Biden will sign executive orders on hunger and workers ’rights

President Joe Biden will sign two executive orders on Friday aimed at reducing hunger and strengthening workers’ rights during the coronavirus pandemic as his administration pushes Congress to approve another coronavirus relief package.

A White House measure urges the federal government to offer any relief it can through “existing authority,” National Economic Council director Brian Deese said Thursday night. The other calls for “empowering federal workers and contractors.”

The orders set up multiple tools to offer help during the pandemic, while Biden tries to push his $ 1.9 trillion proposal through Congress.

  • Biden will ask the U.S. Department of Agriculture to consider allowing states to expand access to enhanced benefits from the Supplemental Nutrition Assistance Program as the country faces an unsustainable hunger crisis. seen in decades.
  • The USDA will also consider a 15% increase in the pandemic benefit electronic money transfer program, which replaces meals for low-income children who would otherwise be able to get food at school.
  • The president will urge the Treasury Department to adopt tools to more efficiently deliver congressional-approved direct payments to eligible individuals.

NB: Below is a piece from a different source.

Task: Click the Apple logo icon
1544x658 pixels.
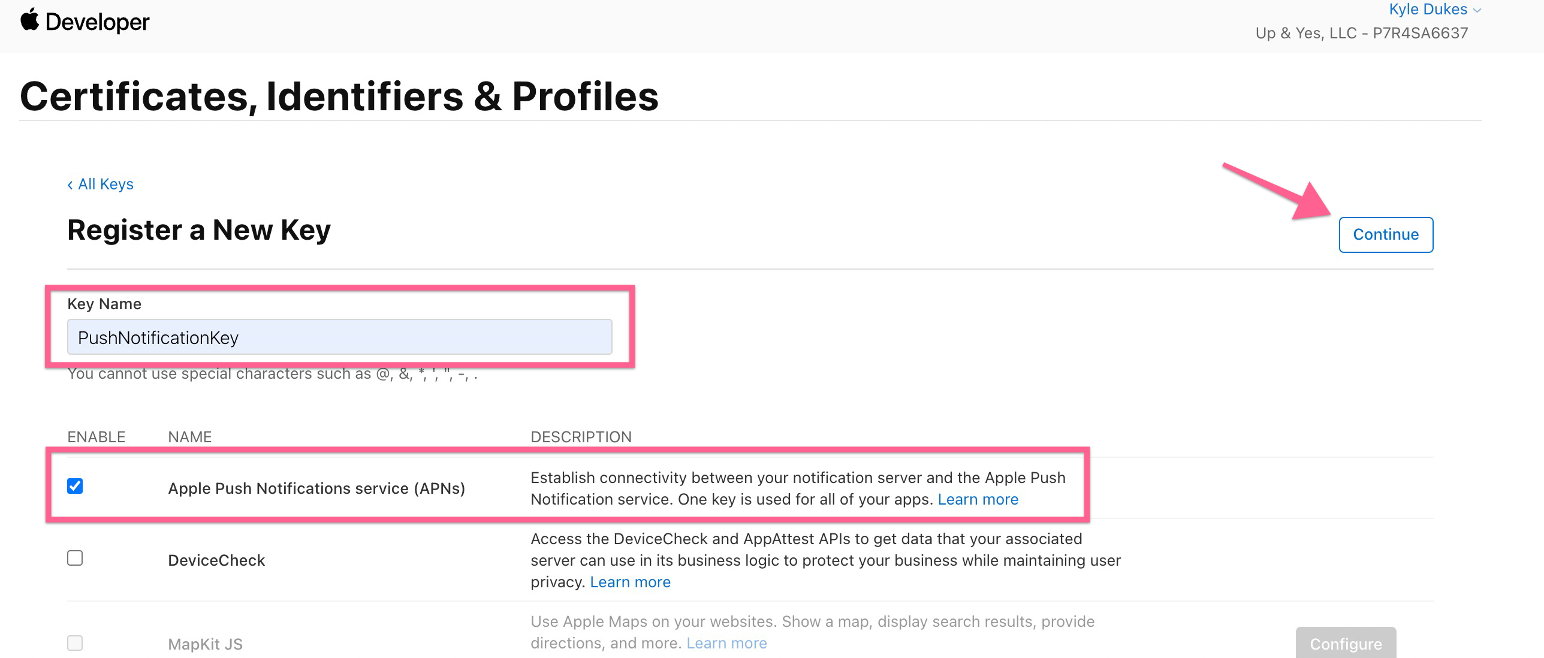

The White House said up to eight million people did not receive the first $ 1,200 stimulus check approved in March.
  • Biden will call on the Department of Labor to establish rules that clarify that workers have the right to reject jobs that endanger their health during the pandemic, without losing eligibility for unemployment benefits.
  • The president asked his administration to prepare a possible executive order, which he intends to sign in his first 100 days in office, which would require federal contractors to offer a minimum wage of $ 15 per hour and a paid emergency license.
  • Biden will revoke executive orders issued by former President Donald Trump that the White House said it harmed workers ’collective bargaining power and got rid of a rule that limited the job protection of officials.
  • It will call on agencies to review which federal workers earn less than $ 15 an hour.

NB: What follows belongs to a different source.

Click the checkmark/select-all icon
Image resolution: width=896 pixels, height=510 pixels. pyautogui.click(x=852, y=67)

Deese stressed that orders and others signed this week to provide immediate help cannot replace another package of congressional relief.

“These actions do not replace comprehensive legislative relief … but they will provide a critical lifeline to millions of American families,” he told reporters.

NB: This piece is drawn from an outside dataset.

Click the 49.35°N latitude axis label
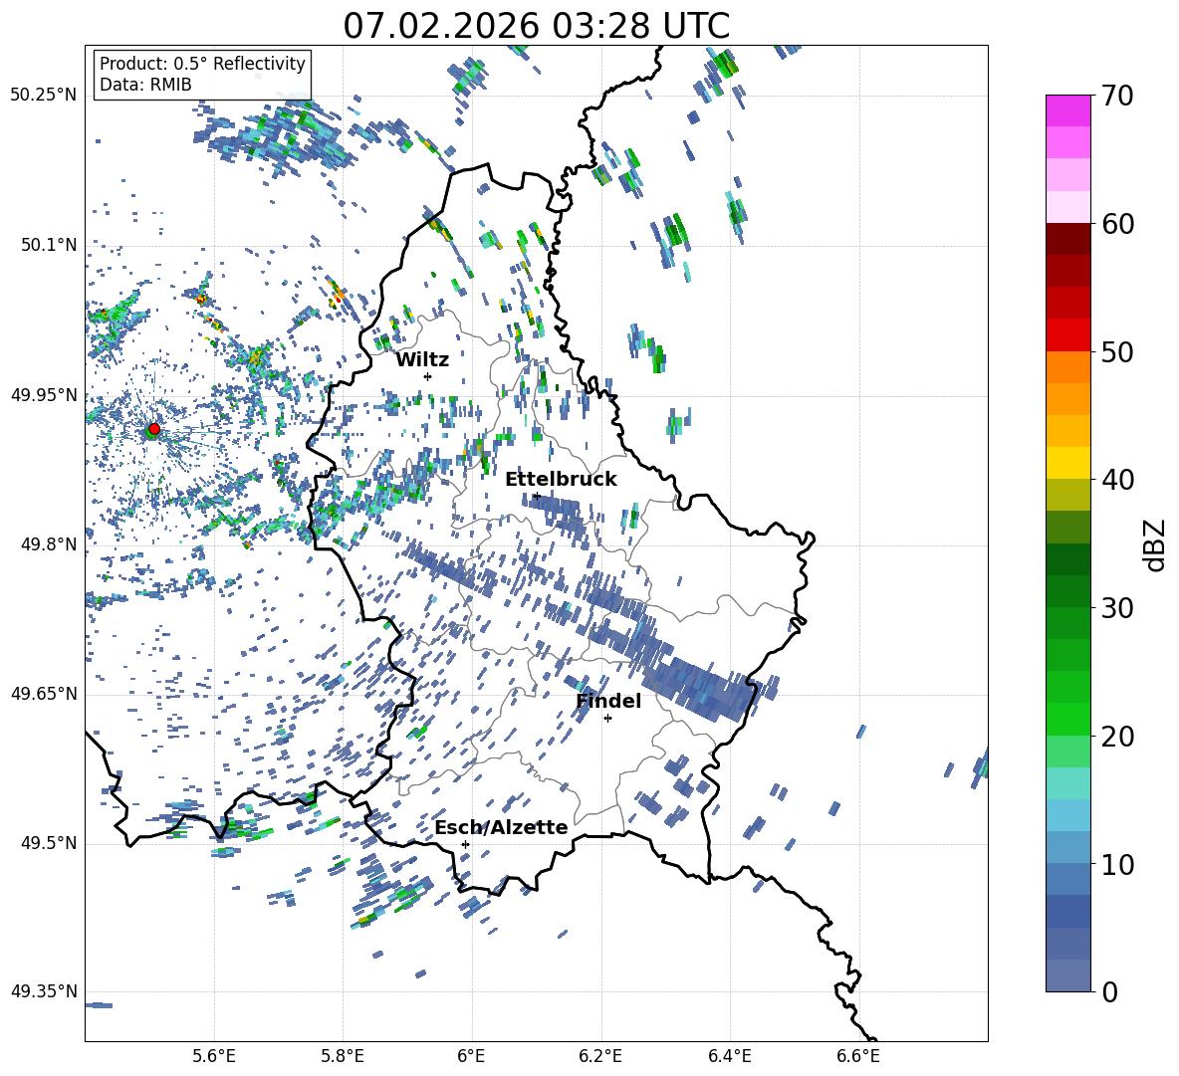The image size is (1179, 1076). [44, 991]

Executive action is part of Biden’s early efforts to curb the outbreak and mitigate its damage to the economy. He signed a series of orders on Thursday designed to promote the use of masks and streamline the production of vaccines and Covid protective equipment, among other goals.

His actions on Wednesday began including extensions of a federal eviction moratorium through March and a pause in federal student loan payments and accrued interest until September. Both measures to alleviate the pandemic would have expired at the end of the month.

Biden has struggled to boost the economy through executive orders as he tries to get Congress to approve the $ 1.9 trillion aid package. Republicans have begun expressing doubts about support for another bill after Congress passed $ 900 billion in legislation last month.

Democrats, who control a 50-50 Senate through Vice President Kamala Harris’s tiebreaker vote, will have to win 10 Republican Party votes for the plan or use budget reconciliation, which only requires a majority. The White House has said Biden wants to pass a bill with bipartisan support.

The Biden administration has warned that the U.S. economic recovery could collapse and stressed that the risk of spending too much money is less than the risk of spending too little. Last week, another 900,000 people filed claims for the first time for unemployment and about 16 million people were receiving benefits, the Labor Department said Thursday.

A $ 300 weekly weekly unemployment supplement included in the latest aid law expires on March 14th. Biden’s plan aims to expand unemployment benefits by an increase of $ 400 a week through September.